In June 2002 the UAW staged a two-day strike at Johnson Controls Inc., a supplier of seats and other parts, forcing some DaimlerChrysler and GM plants to halt production. As a result, it won a neutrality clause and card check from Johnson Controls. This means that where the union is able to sign up more than half the work force, the company will recognize it as the bargaining agent. Since then the UAW has organized workers in nine Johnson Controls plants. Dana has also signed a similar agreement.

However, in pursuing this goal the UAW scrapped its strategy of insisting on a universal wage throughout the industry. Bob King, UAW Vice President in charge of organizing, has stated that given the Big Three decline in market share (down fourteen percent in the last decade), such a strategy is no longer viable: Instead, the union is pursuing a target wage in the parts industry about $10 an hour less than Big Three wages.

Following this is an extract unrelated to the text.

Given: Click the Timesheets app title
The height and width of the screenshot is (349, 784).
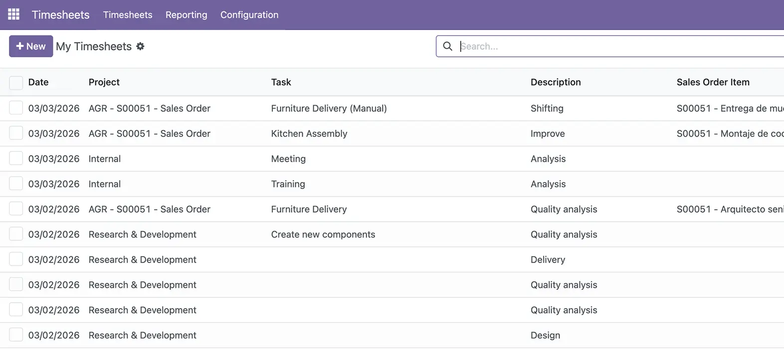Looking at the screenshot, I should tap(60, 15).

Another twist in these UAW-to-company agreements is the case of Metaldyne’s purchase of a DaimlerChrysler machining facility in New Castle, Indiana. Over the workers’ objections, the UAW agreed to a new wage of $16.21. (Labor Notes, July 2003).

On two occasions the UAW International recently pressured local officers to support a three-tier wage and benefit package. The proposal usually involves a new product line, where the starting wage for workers hired for that product would be something like $11.50 an hour. It might take a decade or more for these workers to reach the top wage.

Given that UAW President Ron Gettelfinger has made only one clear demand upon the Big Three—no cuts in health care—there probably won’t be such cuts. The monetary cuts that will finance the continuation of health care benefits will be hidden in other areas, and probably there will be a signing bonus so that members will feel they have won something. The job security agreement in the current contract wasn’t enforced, clearly it will have even less teeth next time around.

The UAW has built no campaign to win a decent contract. Individual plants can be picked off—whether closed, downsized or three-tiered. But unless there is a campaign to defend the most vulnerable, the slide to worsening working conditions, more stressful jobs and less pay skimping on benefits will continue. The burden will fall particularly hard on the younger work force.